Our current political climate, locally and beyond, is often a result of those who understand shared buttons. Negative concerns of fear and anxiety coupled with group dynamics can be a powerful force and override morality and common sense. In a turbulent era of dissent and conflict, our buttons become extremely sensitive. With this sensitivity, comes the danger of excessive use that overwhelms the message and rational thought. Just as bodily attacks can render unconsciousness and detachment, so can extreme button-pushing.


At the last Fremont City Council meeting, a trio of large groups were heard, expressing their sentiments – employee benefits, the proposed Navigation Center and vaping. This is a clear and positive democratic right and responsibility of the electorate. However, along with thoughtful and persuasive arguments are “me too” proponents who can show their support through their presence without adding dozens of similar oral statements that begin to dull the message. By the time council heard many dozens of comments, often repeating the same message, hours passed and the attention span of councilmembers and observers alike waned. This may not be the most advantageous method to present an argument.

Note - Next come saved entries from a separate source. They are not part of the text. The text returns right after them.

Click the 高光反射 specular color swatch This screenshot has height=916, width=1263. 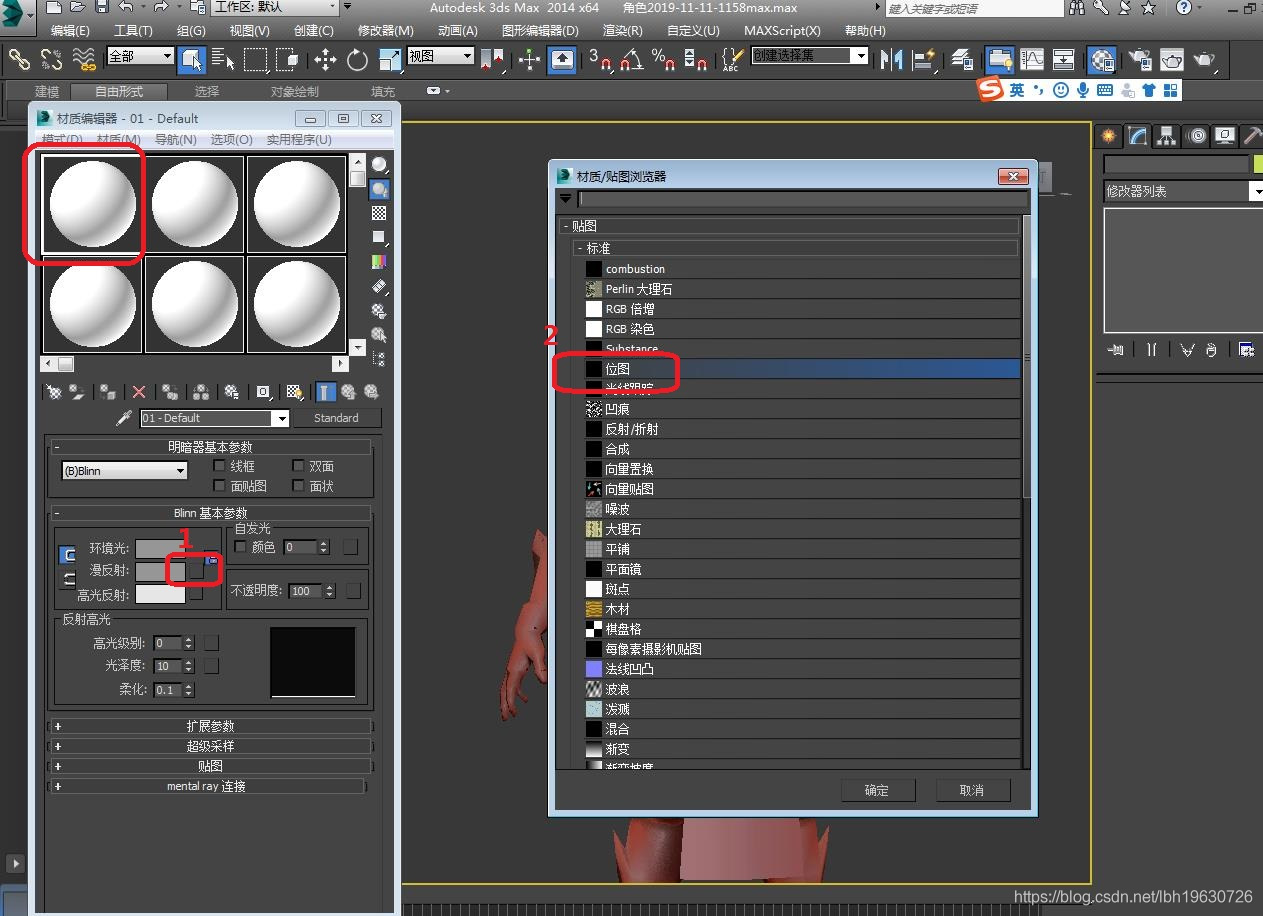point(160,595)
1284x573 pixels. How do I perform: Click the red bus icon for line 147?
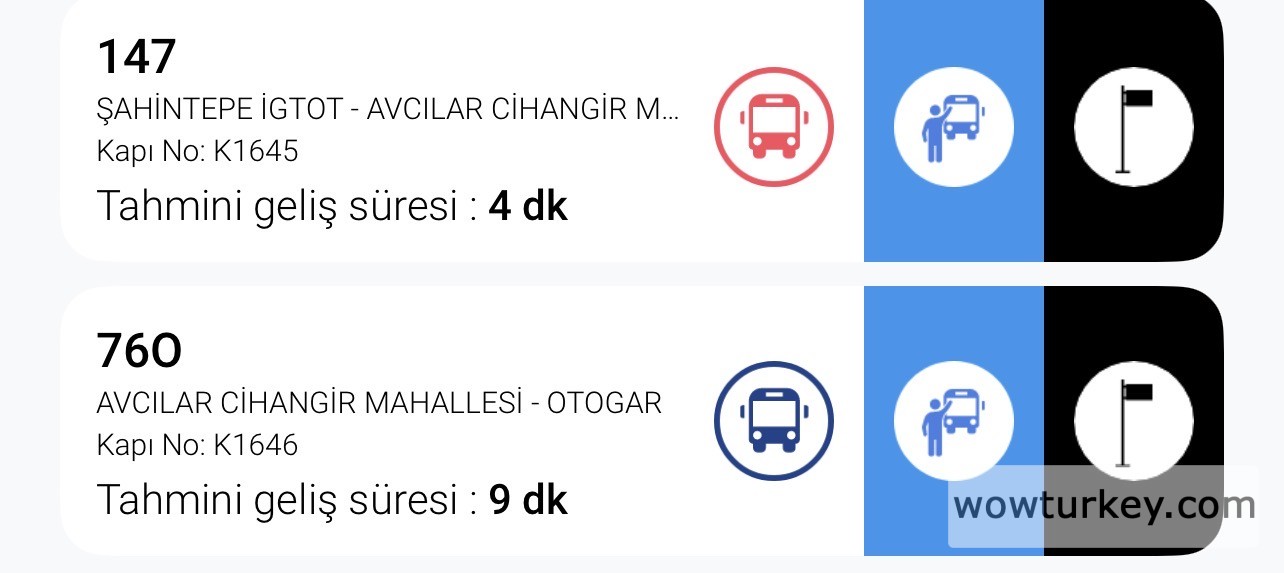(x=773, y=127)
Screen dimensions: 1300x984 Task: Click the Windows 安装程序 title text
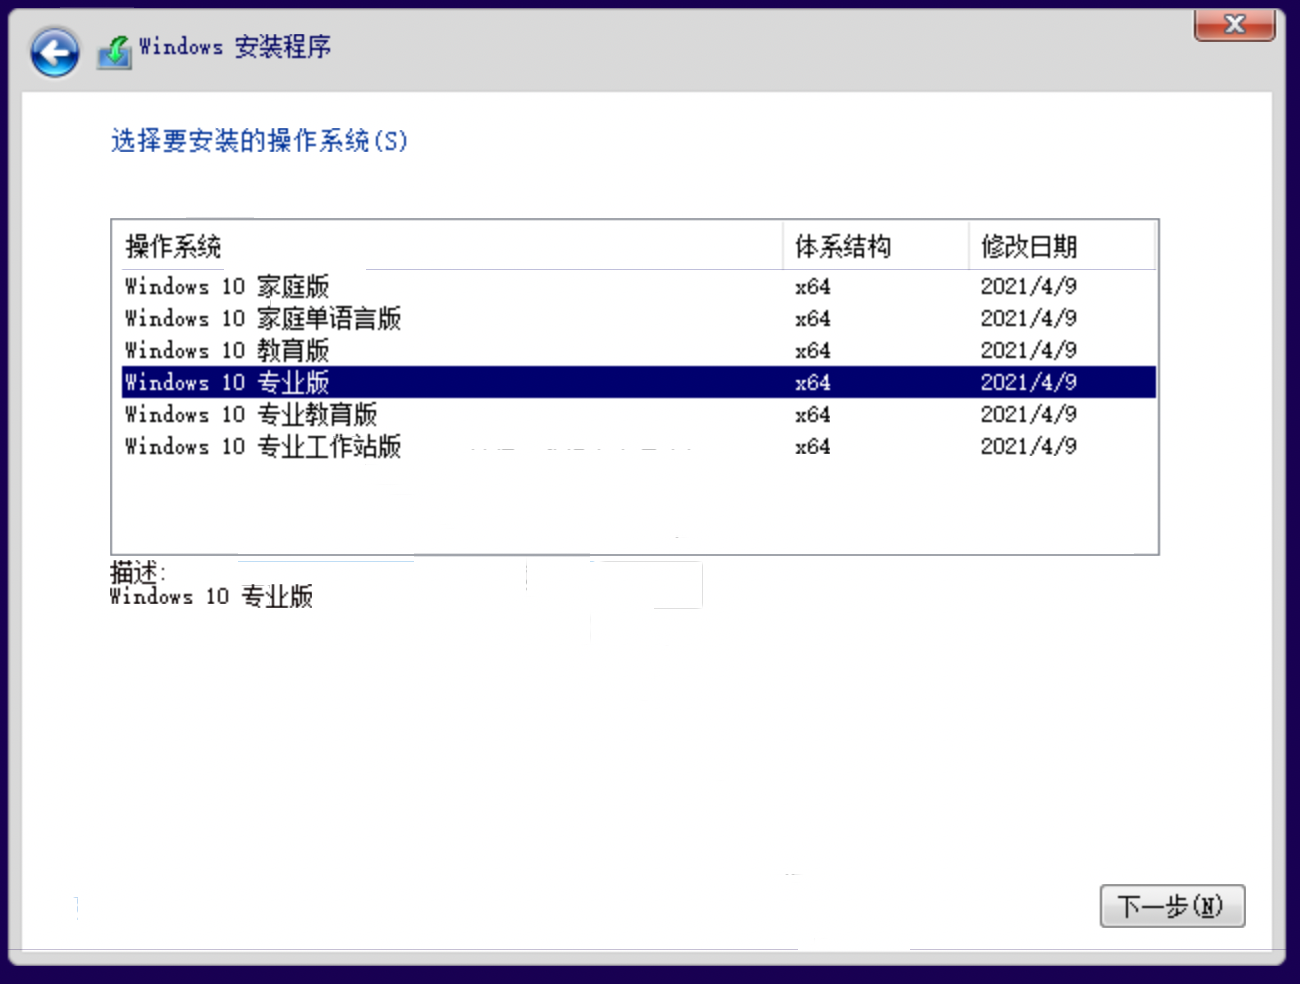click(235, 47)
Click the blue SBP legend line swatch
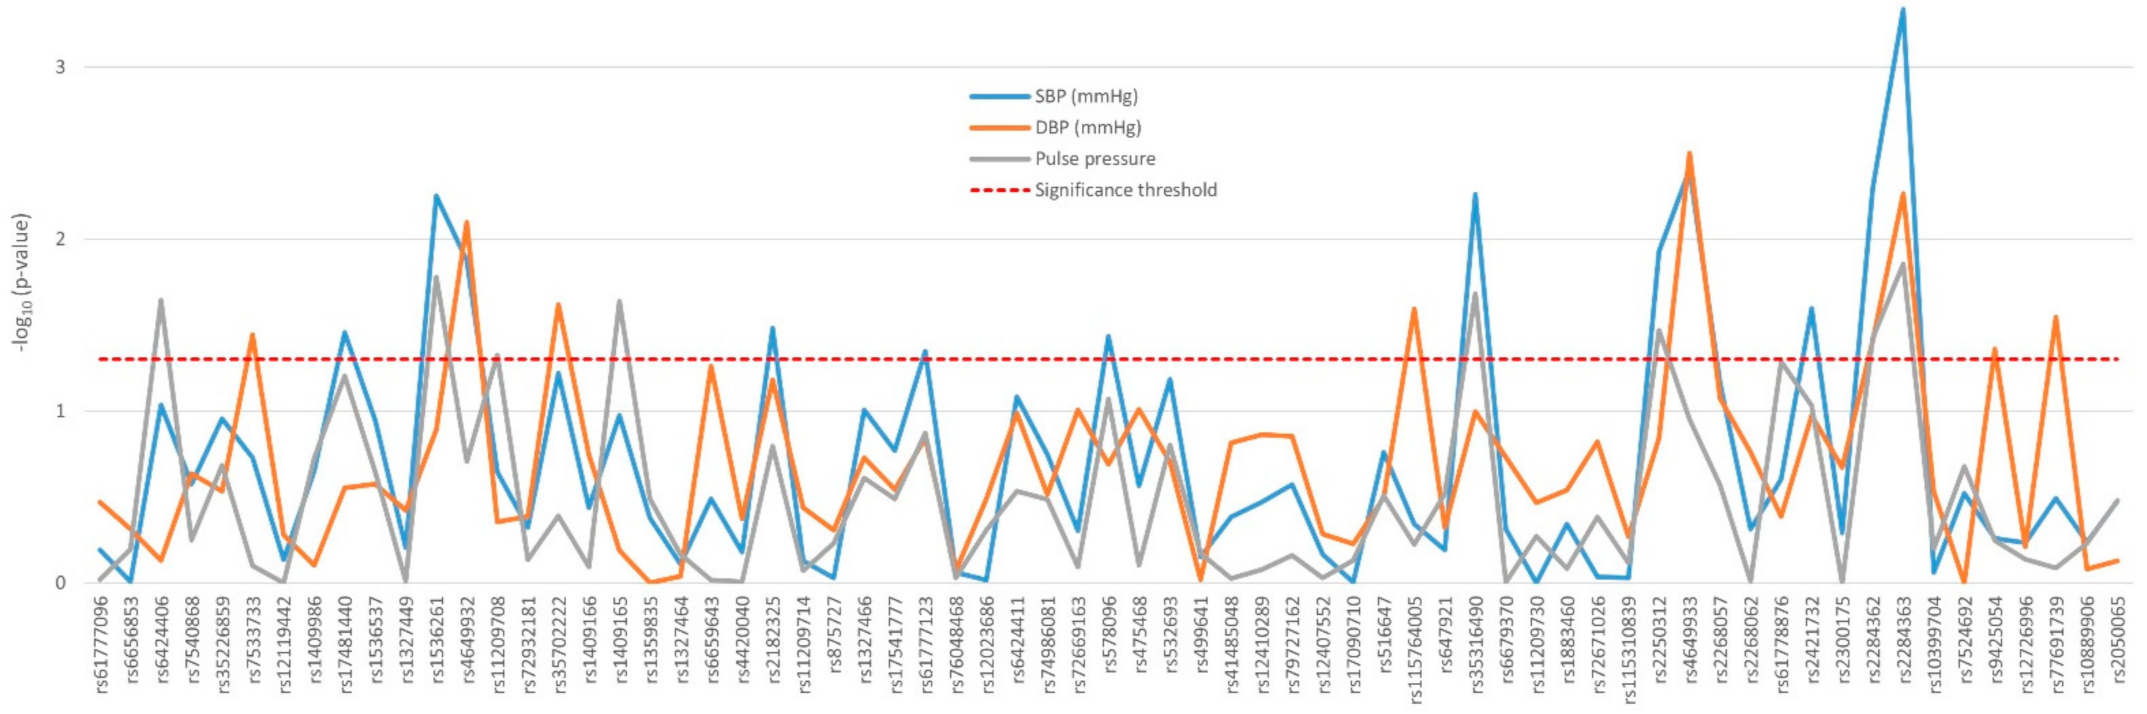Image resolution: width=2147 pixels, height=714 pixels. (999, 97)
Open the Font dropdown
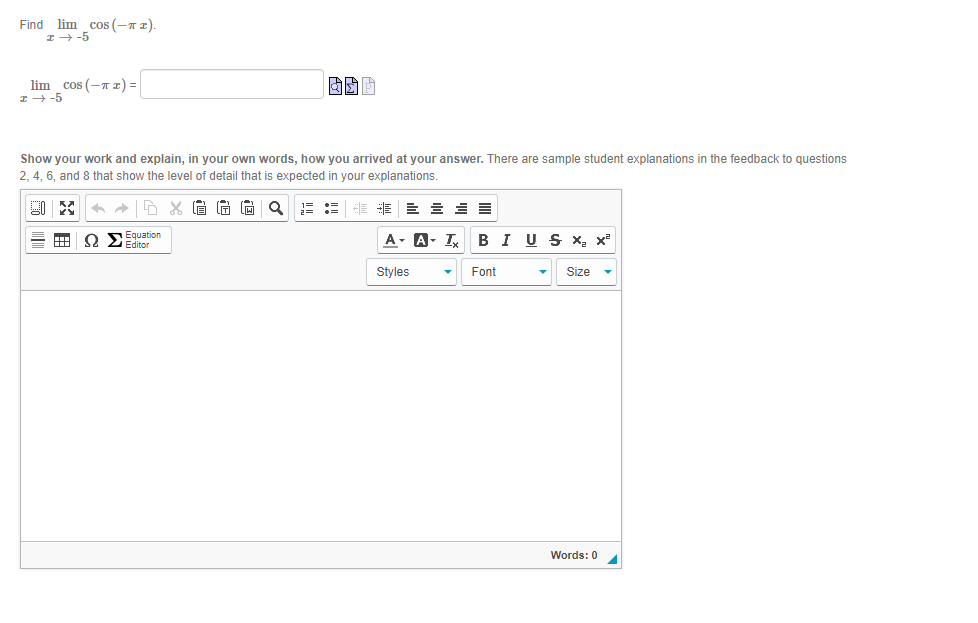Image resolution: width=978 pixels, height=623 pixels. pyautogui.click(x=505, y=271)
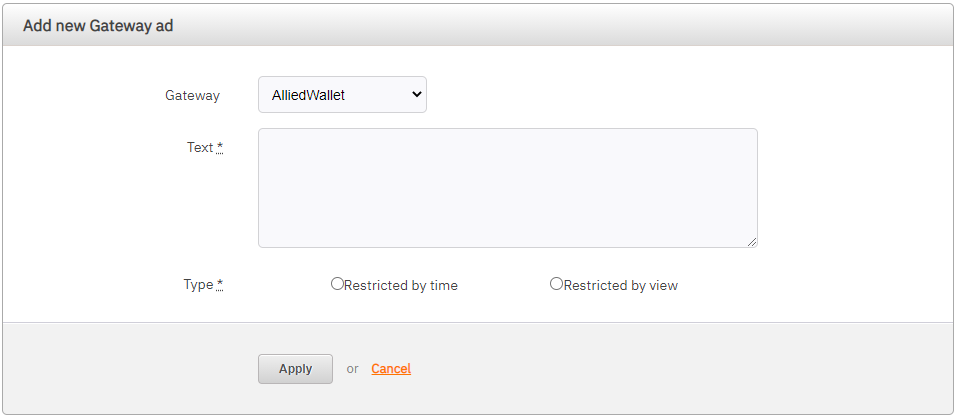958x420 pixels.
Task: Click the 'Add new Gateway ad' header title
Action: (98, 26)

As a solution to allow adequate representation and alert responsiveness, Fremont may want to consider using the fourth Tuesday or alternate day of the week (Wednesday?) as an option for sessions dedicated to a single sensitive subject. Although workshops are used for this purpose, they are typically scheduled prior to a council meeting, eliminating some from attending due to work or home schedules. This also lengthens meeting time and tires councilmembers who may have worked a full day prior to the sessions. Exhaustion lowers resistance to button-pushing but can simultaneously enhance erratic impulses. Although we have all learned to push buttons, incautious use may lead to unplanned results.